Quantum circuit for security proof of quantum key distribution without encryption of error syndrome and noisy processing

TL;DR

This paper introduces a quantum circuit for the security proof of quantum key distribution that eliminates the need for encrypting the error syndrome and explains how noise addition enhances security thresholds.

Contribution

It constructs a quantum circuit for the virtual protocol, removing classical postprocessing limitations and providing an intuitive understanding of noise effects on security.

Findings

Eliminates the need for syndrome encryption in QKD security proof

Provides an intuitive proof for noise increasing the error threshold

Bridges simple security proofs with broader classical postprocessing methods

Abstract

One of the simplest security proofs of quantum key distribution is based on the so-called complementarity scenario, which involves the complementarity control of an actual protocol and a virtual protocol [M. Koashi, e-print arXiv:0704.3661 (2007)]. The existing virtual protocol has a limitation in classical postprocessing, i.e., the syndrome for the error-correction step has to be encrypted.
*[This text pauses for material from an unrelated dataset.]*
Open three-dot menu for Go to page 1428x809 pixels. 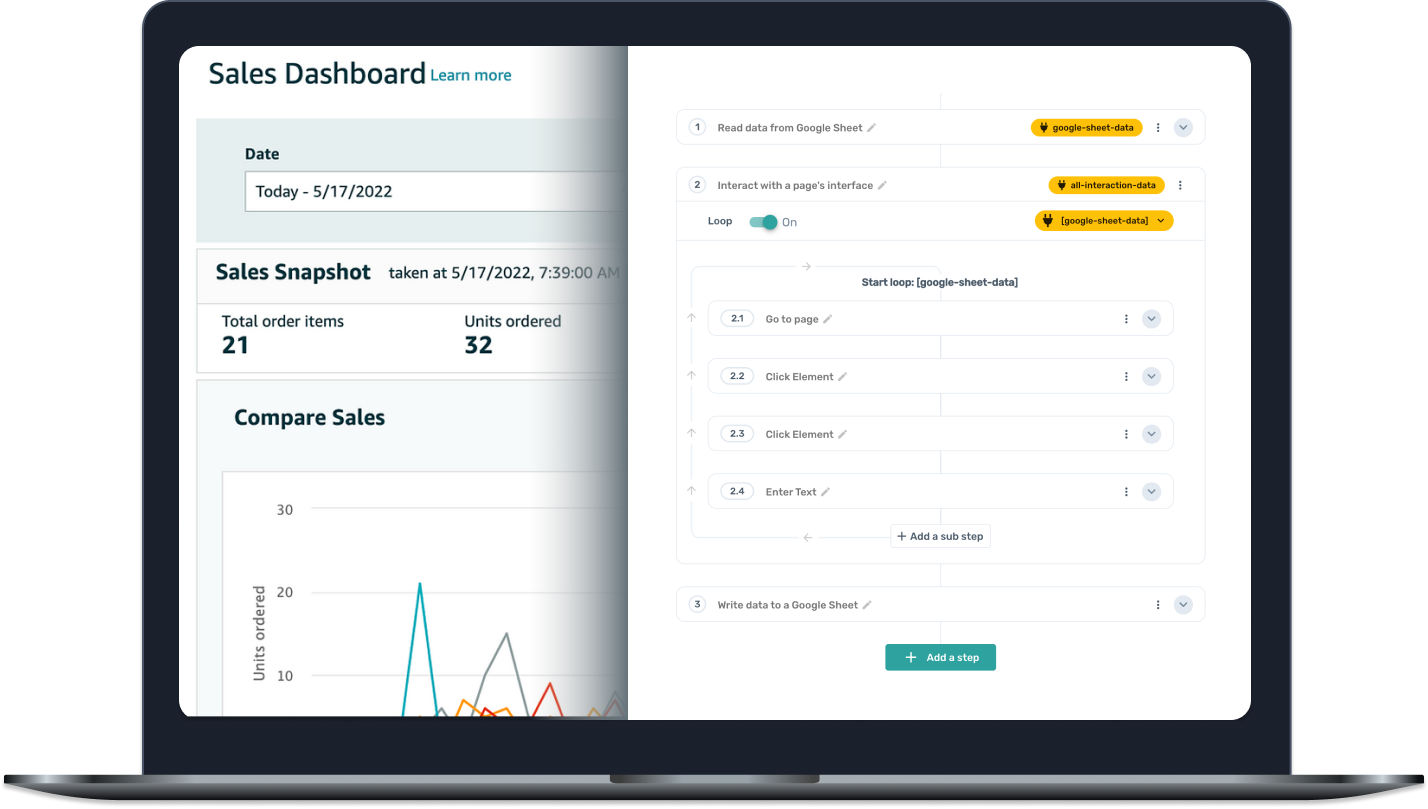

In this paper, we remove this limitation by constructing a quantum circuit for the virtual protocol. Moreover, our circuit with a shield system gives an intuitive proof of why adding noise to the sifted key increases the bit error rate threshold in the general case in which one of the parties does not possess a qubit. Thus, our circuit bridges the simple proof and the use of wider classes of classical postprocessing.